A question on modification of a list via a function invocation

Antoon Pardon antoon.pardon at rece.vub.ac.be
Mon Sep 4 15:42:30 EDT 2017


On 04-09-17 16:30, Steve D'Aprano wrote:
> On Tue, 5 Sep 2017 12:09 am, Antoon Pardon wrote:
> 
>> Op 04-09-17 om 15:26 schreef Steve D'Aprano:
>>> On Mon, 4 Sep 2017 08:52 pm, Antoon Pardon wrote:
>>>
>>>> Op 04-09-17 om 12:22 schreef Stefan Ram:
>>>>> Rustom Mody <rustompmody at gmail.com> writes:
>>>>>>> Stefan Ram wrote:
>>>>>>>> JavaScript and Python do not have references as values
>>>>>>> Yes, they do. The difference is that they don't have any
>>>>> ...
>>>>>> Its because reference (or pointer or ?) is central to python's semantics
>>>>>   If they are so central, then it should be easy to show
>>>>>   quotes from The Python Language Reference to support that
>>>>>   claim.
>>>> The section about assignment talks about reference counts.
>>> Does that mean that IronPython and Jython aren't implementations of Python?
>>> They have no reference counts.
>>
>> I am not a lawyer
> 
> But you are a Python programmer.
> 
> You should be aware that reference counts are a property of the CPython
> implementation, not a language feature.
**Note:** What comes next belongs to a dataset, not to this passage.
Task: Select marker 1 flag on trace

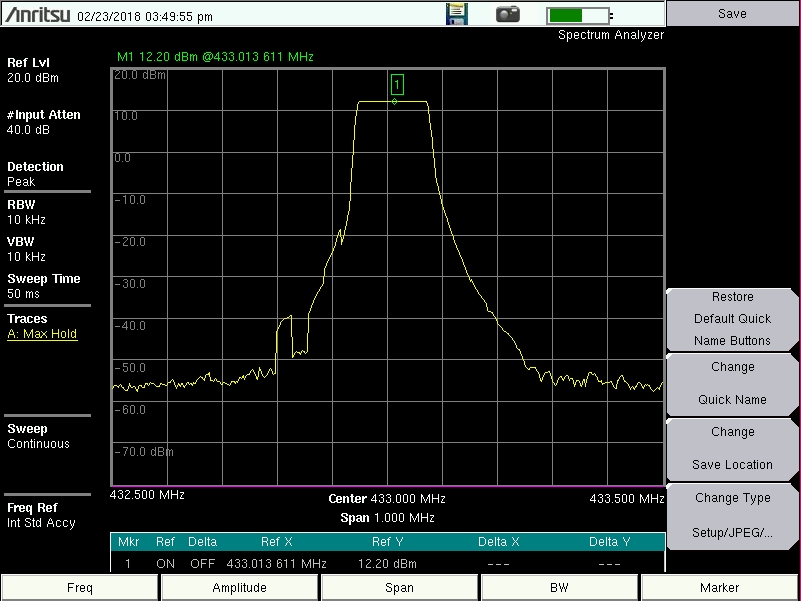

Jython and IronPython, at the very
> least, are valid, conforming implementations of Python the language which have
> no reference counts. Therefore reference counts cannot be central to Python's
> semantics, since there are Python interpreters that don't use them.

It is not my responsibility that reference counts are mentioned in the
language referece. In how far mentioning reference counts in the language
reference makes IronPython or Jython not python is IMO food for lawyers.

I also didn't claim reference counts are essential to python's semantics.